**Text section**
--- start ---
Mercer’s Global Talent Trends 2022  study articulates the shift towards a skills-based organisation. The report outlines how companies who are successfully doing this are addressing skills shortages through a two-pronged approach. First, they are Bending the Demand Curve through deconstructing jobs into tasks, automating parts of jobs, redesigning jobs and redesigning work models to make it easier to find people to do the tasks needed. This is coupled with Bending the Supply Curve through accessing non-traditional talent pools, reskilling/upskilling and redeploying existing talent, rebalancing the employee value proposition to attract new talent, and considering co-opetition and talent sharing.

The effort required for companies to transition to a skills-based organisation should not be underestimated. A recent report by Deloitte , references ‘The Big Shift’ from a one-to-one relationship between employees and jobs to a many-to-many relationship between work and skills, with workers seen as unique individuals with a portfolio of skills who may be on or off-balance-sheet. [1]

One person who has been a pioneer in shaping this discussion is Ravin Jesuthasan, global leader of Mercer’s Transformation Services business, and author of four books including the landmark Work Without Jobs, co-authored with John Boudreau, which was published earlier this year. Ravin and John were my guests also earlier this year on an episode of the Digital HR Leaders podcast (listen: Does the Future of Work Mean Work Without Jobs? )

As such, I was delighted to catch up recently with Ravin to see how the ideas we discussed in the podcast episode have evolved since the publication of Work Without Jobs and also dig into some research Ravin, and his team at Mercer have conducted on the rise of the talent marketplace.

Ravin, the reaction to Work Without Jobs has been overwhelmingly positive. I’ve spoken with several senior HR and people analytics leaders who have clearly been influenced by the ideas that you and John laid out in the book. It would be fascinating to discuss how the ideas in the book have evolved since Work Without Jobs was published and since my discussion with John and you on the Digital HR Leaders podcast in March 2022.

Thanks, David. It has indeed been most gratifying to see the response to the book, from making multiple best-seller lists to having numerous CEOs and CHROs reach out for advice on their transformations. Through those conversations, we have learned a number of things:

  • The three models of work we described resonate well and appear to capture the emerging direction of travel (see Figure 1).

  • Unsurprisingly, many have turned to tech platforms like talent marketplaces to power their journeys in moving from jobs to skills and capabilities as their currency for work. And while the algorithms underpinning these platforms have provided them with powerful tools for generating insight into skills demand and supply and the capabilities to match skills to work, there are significant capability and cultural gaps that need to be addressed.
--- end ---
**Work to do**
(A) Please repeat the stretch of the skills-based organization text from "The effort required" through "Work Without Jobs? )".
(B) According to the skills-based organization text, who co-authored Work Without Jobs with Ravin Jesuthasan?

**Given material**
--- start ---
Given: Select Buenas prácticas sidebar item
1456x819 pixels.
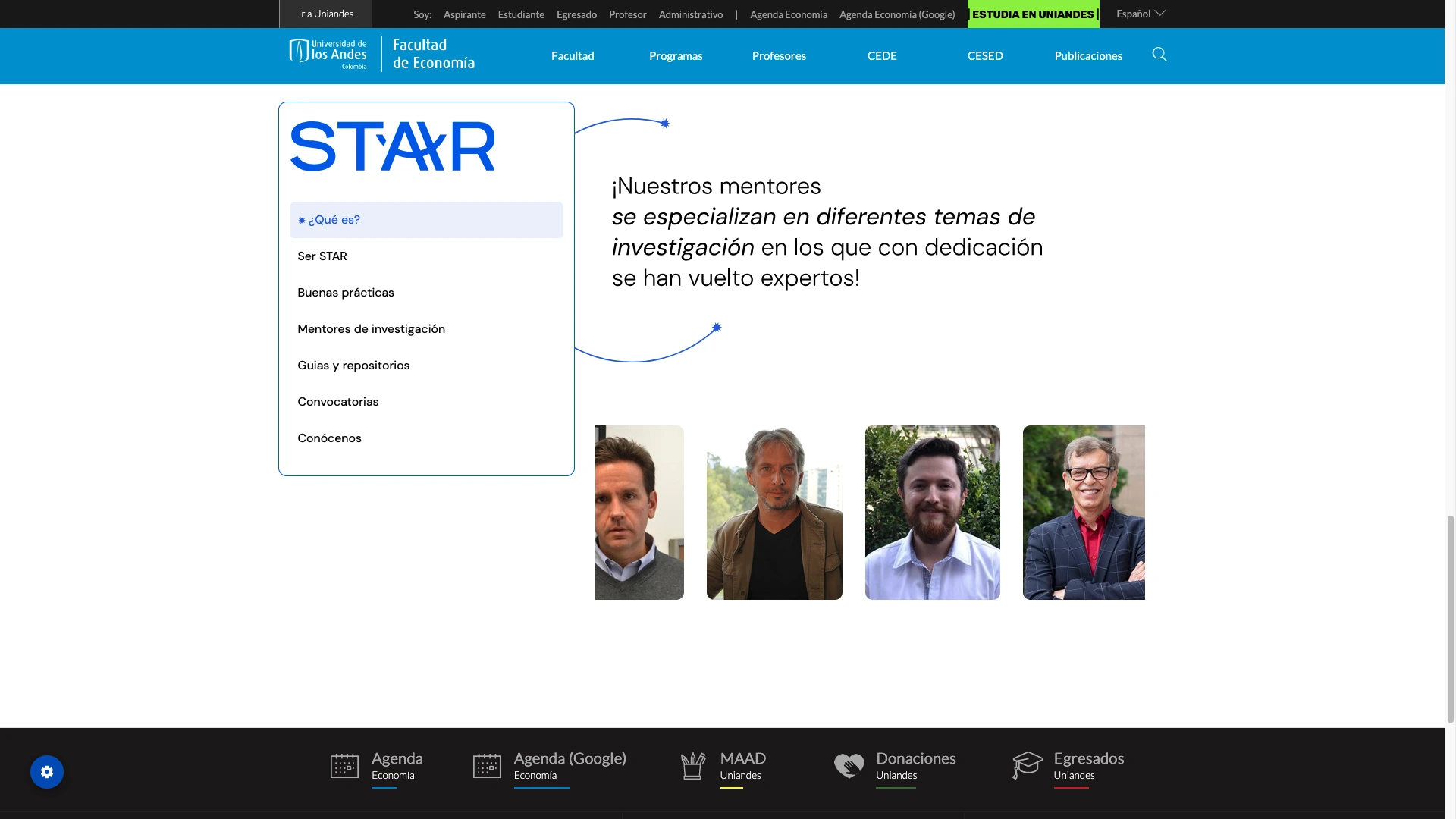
--- end ---
**Answer list**
(A)
The effort required for companies to transition to a skills-based organisation should not be underestimated. A recent report by Deloitte , references ‘The Big Shift’ from a one-to-one relationship between employees and jobs to a many-to-many relationship between work and skills, with workers seen as unique individuals with a portfolio of skills who may be on or off-balance-sheet. [1]

One person who has been a pioneer in shaping this discussion is Ravin Jesuthasan, global leader of Mercer’s Transformation Services business, and author of four books including the landmark Work Without Jobs, co-authored with John Boudreau, which was published earlier this year. Ravin and John were my guests also earlier this year on an episode of the Digital HR Leaders podcast (listen: Does the Future of Work Mean Work Without Jobs? )

(B) John Boudreau